Selecting Specific Configurations
This guide demonstrates how to select a specific configuration (e.g., for a dataset, training set, or classification set) when multiple options are defined within a single configuration file. The read_config function in aiqclib allows you to easily specify which named configuration to load using the set_name parameter. This parameter is applicable for selecting dataset_name in the Dataset Preparation stage, training_set in the Training & Evaluation stage, and classification_set in the Classification stage.
Example: Selecting a Data Set
Consider a prepare_config.yaml file that defines multiple data_sets, such as dataset_0001 and dataset_0002:
data_sets:
- name: dataset_0001
dataset_folder_name: dataset_0001
input_file_name: nrt_cora_bo_4.parquet
path_info: data_set_1
target_set: target_set_1
# ... other set references would follow here
- name: dataset_0002
dataset_folder_name: dataset_0002
input_file_name: nrt_cora_bo_5.parquet
path_info: data_set_1
target_set: target_set_1
# ... other set references would follow here
To use a specific data set from these defined options for your data preparation stage, pass its name to the set_name parameter of the aq.read_config function.
For example, to select dataset_0002, you would use:
import aiqclib as aq
import os
config_path = os.path.expanduser("~/aiqc_project/config/prepare_config.yaml")
config = aq.read_config(config_path, set_name="dataset_0002")
This config object will now contain the parameters for dataset_0002, ready for further processes.
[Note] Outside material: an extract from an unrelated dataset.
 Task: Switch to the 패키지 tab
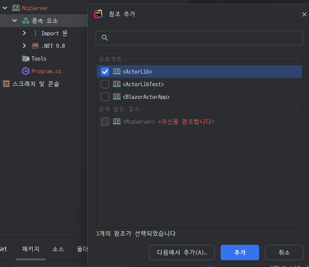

Generalizing to Other Configuration Types and Stages
This same approach applies to selecting specific configurations for other stages of your machine learning workflow. If your configuration file defines multiple named entries within sections like dataset_names (for the Dataset Preparation stage), training_sets (for the Training & Evaluation stage), or classification_sets (for the Classification stage), you can use the set_name parameter with read_config to load the desired one. The set_name parameter will expect the specific name property of the entry you wish to select from the respective section in your configuration file.